Anyway, I’ve now ranted my uninformed opinions, which makes me no better than millions of others. For anyone who’s coming in late, check out the timeline of this particular case. The University of Miami (Florida) has a nice site that actually tries to do something constructive.

Update: A fair article in Slate about what is wrong with what Congress is currently doing.

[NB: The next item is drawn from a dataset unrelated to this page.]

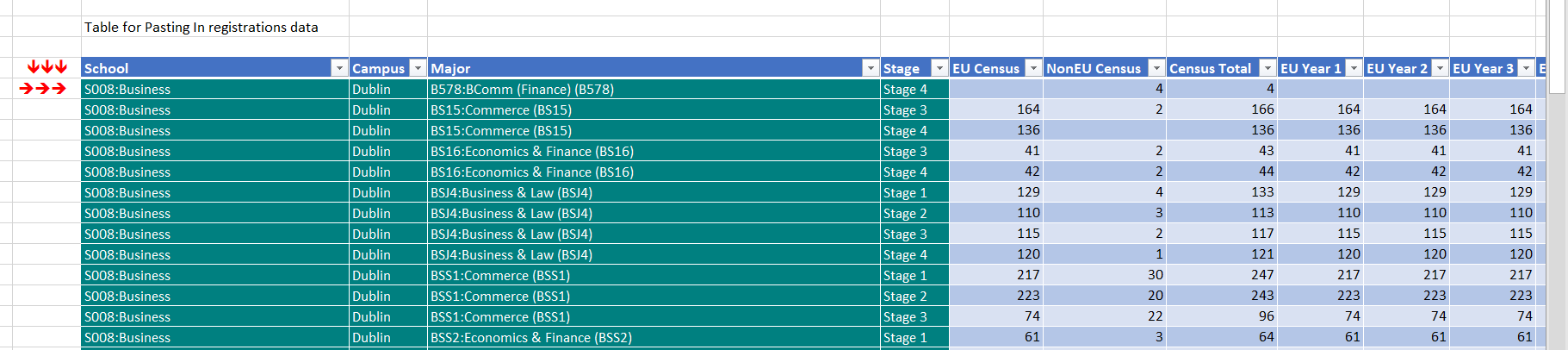Screen dimensions: 1568x350
Task: Select the EU Census cell showing 223
Action: click(x=1027, y=296)
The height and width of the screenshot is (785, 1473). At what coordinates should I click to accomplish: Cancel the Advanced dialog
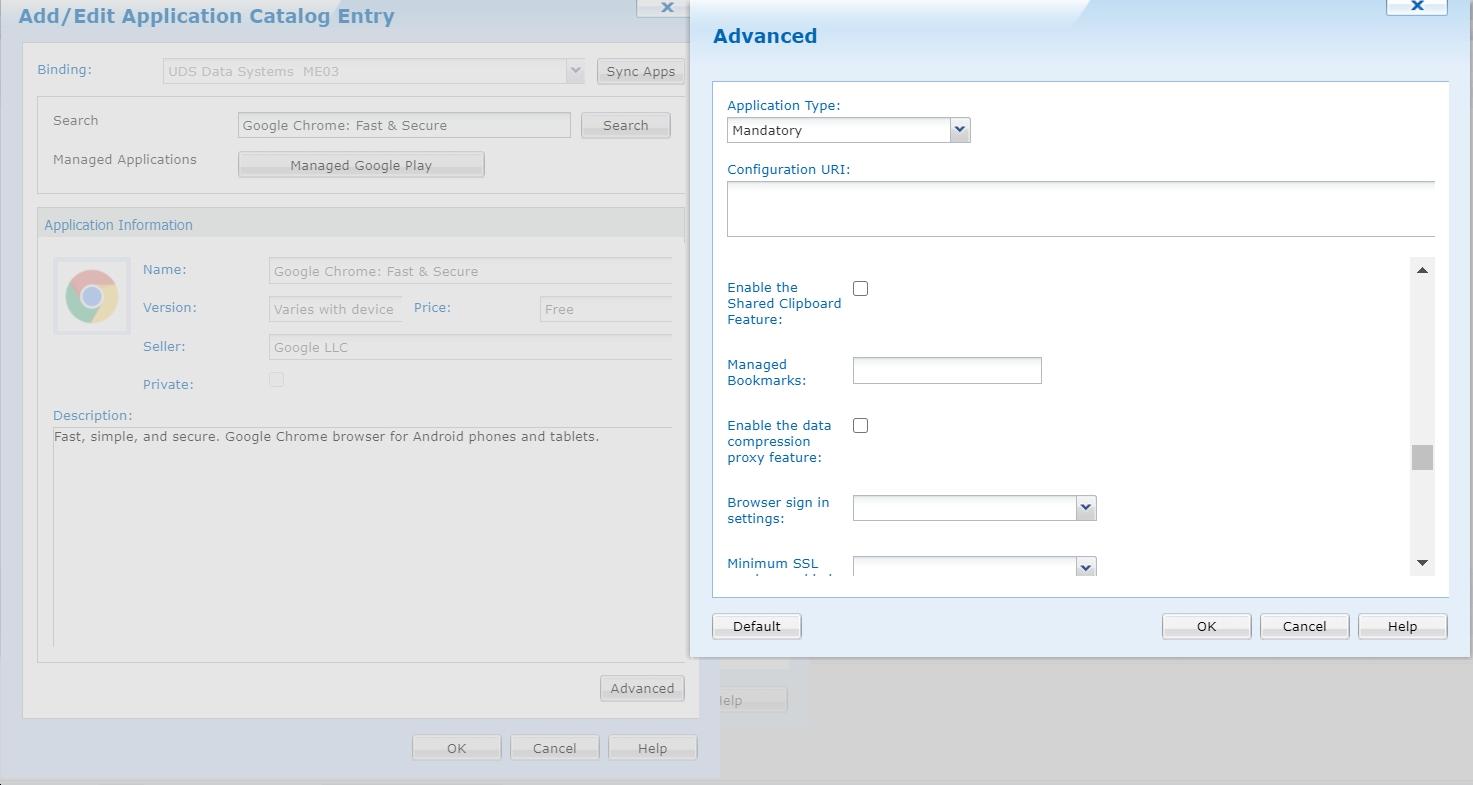1304,626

Update, again: This doctor, however, needs to learn how to make his point:

“To the families and loved ones, and to inexperienced health care professionals, PVS patients often look fairly ‘normal. Their eyes are open and moving about during the periods of wakefulness that alternate with periods of sleep; there may be spontaneous movements of the arms and legs, and at times these patients appear to smile, grimace, laugh, utter guttural sounds, groan and moan, and manifest other facial expressions and sounds that appear to reflect cognitive functions and emotions, especially in the eyes of the family.” – Dr. Ronald Cranford, a neurologist and bioethicist at the University of Minnesota Medical School

So, wait. That’s a pretty long list there, and could be construed to cover many of my activities during a day. I think he needs to work on that one a bit more. He’s had time to do so. He’s a leading figure in talking about the ethics of the right to die, and has attracted some controversy down through the years. Google him.